Junior doctor Georgina Budd (pictured above) received rapturous applause from the BMA representative body as she summed up the threat of junior-doctor burnout on the NHS.
‘As burnout rises we see more healthcare staff leave or coming into work when they’re not well enough to treat patients,’ she added. ‘This is a vicious cycle and something we need to address now as a matter of urgency.’
That urgency is not just to have doctors in the right headspace to tackle the record NHS backlog after two years of a pandemic that has stretched doctors to their limits, but to provide a level of care that patients and doctors expect.
Patients at risk
As outgoing BMA council chair Chaand Nagpaul told delegates: ‘Burnout isn’t just an issue for the individual, it is jeopardising patient safety.’
He pointed to a GMC-commissioned report from Professor Michael West which found doctors with high levels of burnout have a 45 to 63 per cent higher chance of medical major error.
‘This needs to be sorted as a priority,’ he told the BMA annual representative meeting in Brighton this week.
Part two of the motion was tweaked to change the wording to call for immediate action to alleviate the stressors driving doctor burnout and resignations, not just those of juniors.
As Dr Budd added: ‘This is a major problem facing all of us right now. It’s not just juniors, it’s consultants and medical students – some are suffering from burnout before even qualifying.
‘In 2016 the GMC called burnout a medical emergency yet here we are in 2022 with still rising figures. The situation at the moment not only fails patients, it fails ourselves. Some of the stresses we’re talking about here are interwoven with the core problems of underfunding and understaffing leading to rising pressures on us all. The issues of safe and competent care come up as well.
‘We’ve been worn down by demand beyond capacity but our frustrations are continuing with absolution and with moral injury without reprieve. We cannot continue to sacrifice the wellbeing of doctors while we prop up a system that is failing by our own Government’s design.

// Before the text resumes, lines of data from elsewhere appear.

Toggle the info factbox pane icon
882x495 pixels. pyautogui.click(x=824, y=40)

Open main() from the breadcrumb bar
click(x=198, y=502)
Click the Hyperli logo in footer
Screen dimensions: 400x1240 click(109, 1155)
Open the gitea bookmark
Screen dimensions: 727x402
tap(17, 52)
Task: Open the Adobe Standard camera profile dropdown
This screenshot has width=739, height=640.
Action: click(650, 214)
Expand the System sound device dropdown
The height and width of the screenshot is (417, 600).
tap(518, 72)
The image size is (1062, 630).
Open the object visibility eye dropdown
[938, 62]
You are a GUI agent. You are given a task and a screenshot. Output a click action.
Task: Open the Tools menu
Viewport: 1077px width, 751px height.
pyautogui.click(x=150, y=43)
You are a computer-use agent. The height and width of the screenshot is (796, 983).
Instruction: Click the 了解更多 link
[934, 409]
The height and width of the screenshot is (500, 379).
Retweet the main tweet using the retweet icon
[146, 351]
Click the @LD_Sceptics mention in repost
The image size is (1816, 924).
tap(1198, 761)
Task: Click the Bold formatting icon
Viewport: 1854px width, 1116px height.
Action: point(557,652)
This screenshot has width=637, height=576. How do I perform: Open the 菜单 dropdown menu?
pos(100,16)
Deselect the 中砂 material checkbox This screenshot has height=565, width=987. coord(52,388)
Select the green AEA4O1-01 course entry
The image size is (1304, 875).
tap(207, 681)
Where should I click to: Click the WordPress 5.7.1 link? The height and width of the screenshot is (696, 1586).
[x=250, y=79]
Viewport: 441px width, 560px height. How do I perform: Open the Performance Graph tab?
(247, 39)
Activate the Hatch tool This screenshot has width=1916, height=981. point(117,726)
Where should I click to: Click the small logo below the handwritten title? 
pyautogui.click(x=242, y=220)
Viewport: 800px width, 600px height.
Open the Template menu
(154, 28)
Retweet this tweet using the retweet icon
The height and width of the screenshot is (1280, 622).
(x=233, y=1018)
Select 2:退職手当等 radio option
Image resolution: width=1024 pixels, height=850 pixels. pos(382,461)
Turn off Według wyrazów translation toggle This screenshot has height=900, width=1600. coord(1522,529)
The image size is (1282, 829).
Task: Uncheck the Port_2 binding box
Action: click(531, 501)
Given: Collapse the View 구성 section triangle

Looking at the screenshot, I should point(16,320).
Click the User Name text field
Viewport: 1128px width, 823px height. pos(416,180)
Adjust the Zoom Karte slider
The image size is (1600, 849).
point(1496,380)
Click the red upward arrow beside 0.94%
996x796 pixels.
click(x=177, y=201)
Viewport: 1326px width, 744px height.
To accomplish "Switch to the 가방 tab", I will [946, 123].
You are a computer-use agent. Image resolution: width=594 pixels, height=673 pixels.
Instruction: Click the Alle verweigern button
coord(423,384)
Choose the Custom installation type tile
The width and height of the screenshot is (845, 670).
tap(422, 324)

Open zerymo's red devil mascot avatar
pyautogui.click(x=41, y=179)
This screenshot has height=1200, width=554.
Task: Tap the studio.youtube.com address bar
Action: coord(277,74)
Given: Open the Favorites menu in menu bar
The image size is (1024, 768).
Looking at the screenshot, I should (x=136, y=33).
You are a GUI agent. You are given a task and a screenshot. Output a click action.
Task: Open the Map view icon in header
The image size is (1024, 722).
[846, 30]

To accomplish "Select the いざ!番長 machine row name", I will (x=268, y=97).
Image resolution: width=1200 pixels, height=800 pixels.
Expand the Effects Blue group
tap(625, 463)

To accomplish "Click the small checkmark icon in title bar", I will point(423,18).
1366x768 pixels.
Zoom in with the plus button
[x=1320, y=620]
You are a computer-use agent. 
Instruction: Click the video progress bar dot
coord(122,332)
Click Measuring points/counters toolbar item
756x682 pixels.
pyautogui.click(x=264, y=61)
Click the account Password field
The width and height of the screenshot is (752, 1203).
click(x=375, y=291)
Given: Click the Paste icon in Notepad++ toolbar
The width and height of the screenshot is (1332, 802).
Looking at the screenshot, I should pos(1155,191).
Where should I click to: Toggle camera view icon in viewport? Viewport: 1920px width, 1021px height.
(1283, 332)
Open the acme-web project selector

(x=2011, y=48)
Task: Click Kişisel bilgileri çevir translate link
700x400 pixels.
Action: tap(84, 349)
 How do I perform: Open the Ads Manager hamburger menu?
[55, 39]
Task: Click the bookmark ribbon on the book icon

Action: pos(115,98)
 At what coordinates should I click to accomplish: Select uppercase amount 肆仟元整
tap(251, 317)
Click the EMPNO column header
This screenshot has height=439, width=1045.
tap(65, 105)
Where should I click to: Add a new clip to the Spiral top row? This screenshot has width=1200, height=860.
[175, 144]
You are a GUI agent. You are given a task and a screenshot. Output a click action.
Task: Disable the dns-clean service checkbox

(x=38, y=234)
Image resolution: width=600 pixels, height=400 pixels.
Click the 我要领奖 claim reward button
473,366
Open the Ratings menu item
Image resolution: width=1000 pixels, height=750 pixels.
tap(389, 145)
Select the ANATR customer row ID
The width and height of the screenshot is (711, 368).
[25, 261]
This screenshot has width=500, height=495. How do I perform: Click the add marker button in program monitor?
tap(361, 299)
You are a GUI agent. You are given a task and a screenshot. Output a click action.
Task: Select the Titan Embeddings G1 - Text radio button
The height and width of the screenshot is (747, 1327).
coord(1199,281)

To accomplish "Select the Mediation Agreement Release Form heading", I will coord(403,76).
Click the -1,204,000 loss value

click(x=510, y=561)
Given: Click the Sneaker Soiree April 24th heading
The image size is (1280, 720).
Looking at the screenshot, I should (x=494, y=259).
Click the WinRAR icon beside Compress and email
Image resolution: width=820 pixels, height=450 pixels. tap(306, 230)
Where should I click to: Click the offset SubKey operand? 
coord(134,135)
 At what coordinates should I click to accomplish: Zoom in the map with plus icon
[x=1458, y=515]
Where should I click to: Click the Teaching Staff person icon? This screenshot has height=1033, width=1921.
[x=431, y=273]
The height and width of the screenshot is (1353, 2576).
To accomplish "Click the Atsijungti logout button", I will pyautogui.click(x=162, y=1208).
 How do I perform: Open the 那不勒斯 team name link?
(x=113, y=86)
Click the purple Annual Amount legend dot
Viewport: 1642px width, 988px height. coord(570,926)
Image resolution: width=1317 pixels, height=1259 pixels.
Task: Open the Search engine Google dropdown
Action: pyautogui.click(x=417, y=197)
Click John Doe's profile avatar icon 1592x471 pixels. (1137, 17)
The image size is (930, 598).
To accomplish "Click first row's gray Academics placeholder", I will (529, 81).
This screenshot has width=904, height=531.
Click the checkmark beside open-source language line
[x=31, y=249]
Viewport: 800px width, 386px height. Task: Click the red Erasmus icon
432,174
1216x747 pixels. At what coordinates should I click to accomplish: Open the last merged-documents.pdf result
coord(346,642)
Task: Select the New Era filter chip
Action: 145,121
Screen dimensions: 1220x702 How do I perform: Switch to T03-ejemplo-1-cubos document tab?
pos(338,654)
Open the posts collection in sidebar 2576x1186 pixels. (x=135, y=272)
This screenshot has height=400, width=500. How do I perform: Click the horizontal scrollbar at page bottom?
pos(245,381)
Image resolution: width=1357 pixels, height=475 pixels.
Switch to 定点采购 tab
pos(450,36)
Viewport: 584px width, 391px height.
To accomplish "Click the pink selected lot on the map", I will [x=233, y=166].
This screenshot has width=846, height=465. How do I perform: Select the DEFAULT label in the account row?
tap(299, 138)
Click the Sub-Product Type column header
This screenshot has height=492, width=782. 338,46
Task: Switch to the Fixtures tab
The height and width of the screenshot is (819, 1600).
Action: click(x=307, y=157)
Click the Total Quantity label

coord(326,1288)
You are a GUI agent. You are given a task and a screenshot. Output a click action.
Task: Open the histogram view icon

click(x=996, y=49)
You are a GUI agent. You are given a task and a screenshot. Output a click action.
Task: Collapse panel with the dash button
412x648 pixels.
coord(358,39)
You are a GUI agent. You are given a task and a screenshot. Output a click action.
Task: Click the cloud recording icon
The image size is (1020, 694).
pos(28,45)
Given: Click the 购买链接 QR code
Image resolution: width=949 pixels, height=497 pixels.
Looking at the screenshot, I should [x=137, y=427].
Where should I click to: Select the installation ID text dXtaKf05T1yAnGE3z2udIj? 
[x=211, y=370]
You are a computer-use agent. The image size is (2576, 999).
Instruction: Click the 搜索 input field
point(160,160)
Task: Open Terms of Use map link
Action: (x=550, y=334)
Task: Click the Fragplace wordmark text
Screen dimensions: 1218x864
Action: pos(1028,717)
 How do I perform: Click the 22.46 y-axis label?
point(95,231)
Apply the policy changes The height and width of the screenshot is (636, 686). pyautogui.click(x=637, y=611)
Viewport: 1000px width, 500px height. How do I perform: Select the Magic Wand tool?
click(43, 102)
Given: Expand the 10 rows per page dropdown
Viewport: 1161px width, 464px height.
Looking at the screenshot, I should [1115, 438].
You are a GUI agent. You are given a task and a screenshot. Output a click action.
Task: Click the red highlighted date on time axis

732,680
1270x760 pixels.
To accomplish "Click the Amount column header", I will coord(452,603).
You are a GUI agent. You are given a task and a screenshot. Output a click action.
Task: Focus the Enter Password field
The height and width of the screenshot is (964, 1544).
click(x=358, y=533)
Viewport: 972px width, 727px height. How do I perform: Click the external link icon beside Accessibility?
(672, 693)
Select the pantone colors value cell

‘Burnout has intrinsic links with our ability to care and to empathise, not only with our patients but with each other. More than that, it is well-documented that chronic stress leads to not just burnout and detriment to our morale but physical and mental harm to our health.
‘In turn, this issue is not just one of doctor wellbeing, it is one of patient safety and care quality. If we are not well ourselves we can’t treat our patients correctly.’
Tiredness soars
Consultant hand surgeon Ian McNab, who tabled the motion, quoted a 2021 GMC national training survey which found 60 per cent of 40,000 doctor respondents felt worn-out at the end of the day and a third felt burnout, up from a quarter, while 44% felt their work was emotionally exhausting.
‘Burnt-out doctors are more likely to leave the NHS all together,’ said Mr McNab. ‘This tsunami of burnout must be addressed urgently.’
The motion calls for NHS employers to conduct exit interviews in the style adopted by employee review site Glassdoor: using anonymised data published on an open-access platform to allow benchmarking and comparison between different NHS employers.
‘Currently, very few doctors leaving the NHS have exit interviews,’ said Mr McNab, who believes such a scheme ‘should provide honest reviews and insights into different NHS employers’.